Data Migration Using AWS Lambda Scheduler

It has been a while since my last post, I did a lof of excuses to do my writing. I’m not that busy, just enjoying my life, outside digital world. These five months, I have been working on a cool project. I can not blaberring about the project details here, because I got an NDA agreeement. Fortunately, I have several things I learn and I want to keep as a note here. Long story short, this week I have to deal with data migration, I did some data migrations in the past, but never had a thought to write them down. So, I forgot about the nitty gritty details since then.

At first, The task of migration seems simple when I read the ticket, my client wants all records those have been reached to certain status can not be updated alongside with it relations, put it in another word, they want to create a history logs. I started digging information about what data they needs and how much the data currently in the production needs to be migrated. The database is MySQL, it is straightforward to count the data.
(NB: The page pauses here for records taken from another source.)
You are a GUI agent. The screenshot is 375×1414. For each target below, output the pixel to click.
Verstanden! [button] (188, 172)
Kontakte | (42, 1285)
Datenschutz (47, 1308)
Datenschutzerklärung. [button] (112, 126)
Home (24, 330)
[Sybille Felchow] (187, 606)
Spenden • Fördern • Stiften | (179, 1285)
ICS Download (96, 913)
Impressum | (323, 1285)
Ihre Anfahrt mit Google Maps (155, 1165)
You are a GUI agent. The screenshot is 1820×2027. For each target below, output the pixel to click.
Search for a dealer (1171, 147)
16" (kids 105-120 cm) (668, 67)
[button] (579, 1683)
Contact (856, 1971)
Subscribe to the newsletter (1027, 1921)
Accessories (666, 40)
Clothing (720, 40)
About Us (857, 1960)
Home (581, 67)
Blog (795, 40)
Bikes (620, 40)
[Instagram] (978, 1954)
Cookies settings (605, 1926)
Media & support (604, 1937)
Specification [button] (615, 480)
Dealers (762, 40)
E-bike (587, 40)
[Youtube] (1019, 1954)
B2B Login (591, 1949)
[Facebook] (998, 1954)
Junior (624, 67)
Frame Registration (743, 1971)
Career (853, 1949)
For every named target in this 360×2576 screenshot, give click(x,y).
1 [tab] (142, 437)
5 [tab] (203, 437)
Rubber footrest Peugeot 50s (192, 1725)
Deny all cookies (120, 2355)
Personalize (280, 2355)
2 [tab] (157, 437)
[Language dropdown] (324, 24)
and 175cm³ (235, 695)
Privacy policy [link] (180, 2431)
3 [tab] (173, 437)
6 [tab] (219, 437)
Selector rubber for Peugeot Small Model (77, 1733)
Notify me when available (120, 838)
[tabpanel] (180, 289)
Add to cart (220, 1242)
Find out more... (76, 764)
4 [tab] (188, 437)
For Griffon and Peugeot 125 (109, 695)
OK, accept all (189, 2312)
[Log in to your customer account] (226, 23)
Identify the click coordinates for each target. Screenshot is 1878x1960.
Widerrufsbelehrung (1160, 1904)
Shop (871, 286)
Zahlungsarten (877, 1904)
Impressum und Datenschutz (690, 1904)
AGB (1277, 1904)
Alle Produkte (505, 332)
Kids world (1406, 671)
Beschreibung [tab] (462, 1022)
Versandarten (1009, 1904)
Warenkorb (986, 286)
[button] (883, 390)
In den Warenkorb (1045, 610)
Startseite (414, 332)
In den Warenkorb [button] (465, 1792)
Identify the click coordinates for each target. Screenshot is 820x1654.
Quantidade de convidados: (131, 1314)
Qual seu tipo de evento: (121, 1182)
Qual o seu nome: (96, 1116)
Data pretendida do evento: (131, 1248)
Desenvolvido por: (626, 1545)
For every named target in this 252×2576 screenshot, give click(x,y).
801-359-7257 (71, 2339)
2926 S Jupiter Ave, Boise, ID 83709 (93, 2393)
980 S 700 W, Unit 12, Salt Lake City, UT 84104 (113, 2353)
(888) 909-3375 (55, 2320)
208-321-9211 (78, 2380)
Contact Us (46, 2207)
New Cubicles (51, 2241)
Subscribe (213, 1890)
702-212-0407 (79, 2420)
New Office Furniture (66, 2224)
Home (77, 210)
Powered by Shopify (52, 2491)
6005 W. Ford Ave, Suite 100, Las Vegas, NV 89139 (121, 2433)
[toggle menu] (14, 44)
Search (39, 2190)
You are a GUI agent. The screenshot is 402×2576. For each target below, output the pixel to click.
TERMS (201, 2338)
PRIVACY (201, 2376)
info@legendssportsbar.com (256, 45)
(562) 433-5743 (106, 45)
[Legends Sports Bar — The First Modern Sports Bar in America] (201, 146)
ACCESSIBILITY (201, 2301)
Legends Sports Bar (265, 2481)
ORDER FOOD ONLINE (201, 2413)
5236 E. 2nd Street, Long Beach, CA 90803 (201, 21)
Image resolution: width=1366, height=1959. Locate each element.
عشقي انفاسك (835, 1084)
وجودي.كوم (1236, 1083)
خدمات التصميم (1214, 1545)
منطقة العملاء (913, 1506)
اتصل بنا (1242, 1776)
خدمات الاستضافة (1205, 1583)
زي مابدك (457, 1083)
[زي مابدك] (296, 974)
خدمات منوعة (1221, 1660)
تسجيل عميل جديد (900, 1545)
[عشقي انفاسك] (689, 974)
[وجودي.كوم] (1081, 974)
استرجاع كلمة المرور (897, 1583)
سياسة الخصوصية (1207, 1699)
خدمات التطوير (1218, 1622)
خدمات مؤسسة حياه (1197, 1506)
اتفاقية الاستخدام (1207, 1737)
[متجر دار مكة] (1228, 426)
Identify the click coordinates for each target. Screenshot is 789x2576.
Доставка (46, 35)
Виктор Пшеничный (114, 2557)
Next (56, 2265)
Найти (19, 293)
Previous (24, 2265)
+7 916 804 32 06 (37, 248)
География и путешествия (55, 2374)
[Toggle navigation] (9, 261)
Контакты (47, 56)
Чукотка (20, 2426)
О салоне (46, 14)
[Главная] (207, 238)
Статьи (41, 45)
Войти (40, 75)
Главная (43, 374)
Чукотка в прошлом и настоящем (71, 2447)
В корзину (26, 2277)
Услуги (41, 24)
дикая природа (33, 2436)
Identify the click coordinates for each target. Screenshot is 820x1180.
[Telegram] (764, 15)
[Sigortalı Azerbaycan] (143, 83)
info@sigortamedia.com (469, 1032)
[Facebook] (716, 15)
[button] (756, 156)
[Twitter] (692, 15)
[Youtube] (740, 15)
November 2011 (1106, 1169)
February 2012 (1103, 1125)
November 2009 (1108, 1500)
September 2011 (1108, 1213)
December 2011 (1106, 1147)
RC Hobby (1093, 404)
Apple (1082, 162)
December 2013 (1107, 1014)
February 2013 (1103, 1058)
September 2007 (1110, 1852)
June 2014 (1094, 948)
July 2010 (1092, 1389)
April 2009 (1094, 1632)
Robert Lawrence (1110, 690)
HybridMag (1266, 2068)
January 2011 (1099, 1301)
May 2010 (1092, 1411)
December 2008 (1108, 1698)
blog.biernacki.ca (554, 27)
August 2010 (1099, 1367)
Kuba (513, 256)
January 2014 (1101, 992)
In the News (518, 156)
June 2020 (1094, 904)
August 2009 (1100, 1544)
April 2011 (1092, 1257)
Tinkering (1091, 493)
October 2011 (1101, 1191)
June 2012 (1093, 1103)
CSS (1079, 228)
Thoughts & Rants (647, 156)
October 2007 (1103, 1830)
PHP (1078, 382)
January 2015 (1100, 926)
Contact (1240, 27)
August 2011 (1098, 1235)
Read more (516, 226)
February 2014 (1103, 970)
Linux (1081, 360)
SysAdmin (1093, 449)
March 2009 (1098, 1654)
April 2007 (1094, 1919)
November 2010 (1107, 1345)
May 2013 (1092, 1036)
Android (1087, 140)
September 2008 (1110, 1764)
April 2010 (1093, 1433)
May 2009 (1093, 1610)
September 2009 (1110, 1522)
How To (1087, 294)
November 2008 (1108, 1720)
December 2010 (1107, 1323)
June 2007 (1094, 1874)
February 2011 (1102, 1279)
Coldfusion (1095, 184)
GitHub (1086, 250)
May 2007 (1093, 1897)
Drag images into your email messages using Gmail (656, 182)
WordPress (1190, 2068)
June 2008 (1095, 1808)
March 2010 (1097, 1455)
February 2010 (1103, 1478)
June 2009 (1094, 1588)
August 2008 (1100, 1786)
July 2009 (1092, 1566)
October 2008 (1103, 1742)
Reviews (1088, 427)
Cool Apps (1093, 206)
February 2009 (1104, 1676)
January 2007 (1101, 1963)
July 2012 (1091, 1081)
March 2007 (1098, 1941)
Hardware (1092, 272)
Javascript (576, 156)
SELECT COUNT(id) FROM orders WHERE status IN ('uncollected', 'cancelled', 'dispensed');

the query result only 1615 records. This should be straightforward (that was my thought when looked at the count result). After gathering some more info from the client, I started to write some typescript code on my local. The first version of script logic was querying all the orders data and unroll the body loop . I was processing 5 orders at a time, like the following (not real code, but you got the idea):

let orders = await getOrdersWithRelations();

if (!orders.length) {
  log("no orders to be processed");
  continue;
}

for (let i = 0; i < orders.length; i += 5) {
  let order1 = orders[i];

  if (order1) {
  // build order history and save
  }
...
...
...
  let order5 = orders[i+4];
  if (order5) {
  // build order history and save
  }
}

Running script migration inside EC2, AWS Batch, or Step Function is out of option, they don’t want spawn a new instance, I have to utilize lambda scheduler. There are some limitations we had due to default setting of lambda, the following that I can recall:

  1. Default timeout of lambda function is 30s (we can set this to higher number, but that will cost you).
  2. Default Max memory in that instance is 1024MB (this is default one).

Then, I ran my code to Dev environment against small amount of data compared to Prod. It took milisecond to ran, then verified the migrated data. All went good, the day after I started to run my script to Prod, before it hits the loop, script was crashed. I went to cloudwatch to see what was going on. Turn out, my script ran at max available memory, 1024 MiB (my local PC is 32 GiB).

The second version of the script was, to loop one data at a time, but it was timed out. Then, I tweak my script to move chunk of data at a time, by utilizing offset and limit each loop. The following is roughly approach of my code.

let keepRunning = true;
let offset = 0;
let limit = 100;

while (keepRunning) {

  let orders = await getOrdersWithRelations().skip((offset-1) * limit).take(limit);

  if (!orders.length) {
    log("no orders to be processed");
    keepRunning = false;
    return;
  }

  for (let i = 0; i < orders.length; i += 5) {
    let order1 = orders[i];

    if (order1) {
    // build order history and save
    }
  ...
  ...
  ...
    let order5 = orders[i+4];
    if (order5) {
    // build order history and save
    }
  }
  offset += 1;
}

It took 56 seconds to complete the process, this like forever for modern computer, I once saw a challenge about 1 Billion rows and they did it under 2 seconds (but I’m not sure about the hardware specs). This was a decent number for me back then, the most important things is get the shit done to have the business keep running. I can do optimization another time outside this task (that was my thought).

Several lessons I got from this simple migration task are:

  1. Gather about hardware specifications target of our program will be running on.
  2. Try to run the script with more data or at least good sample of data before it went to Prod.
  3. Migration should be done in Chunk of data, in order to guarantee the integrity(no redundancy and corruption) and correctness.
  4. The script should be fault tolerance and run as efficient as possible and can be resumed.

PS: Turn out the unrolling loops not necessary makes things faster in high level language like JS, some smart engineers that work on V8 (node engine have done that under the hood).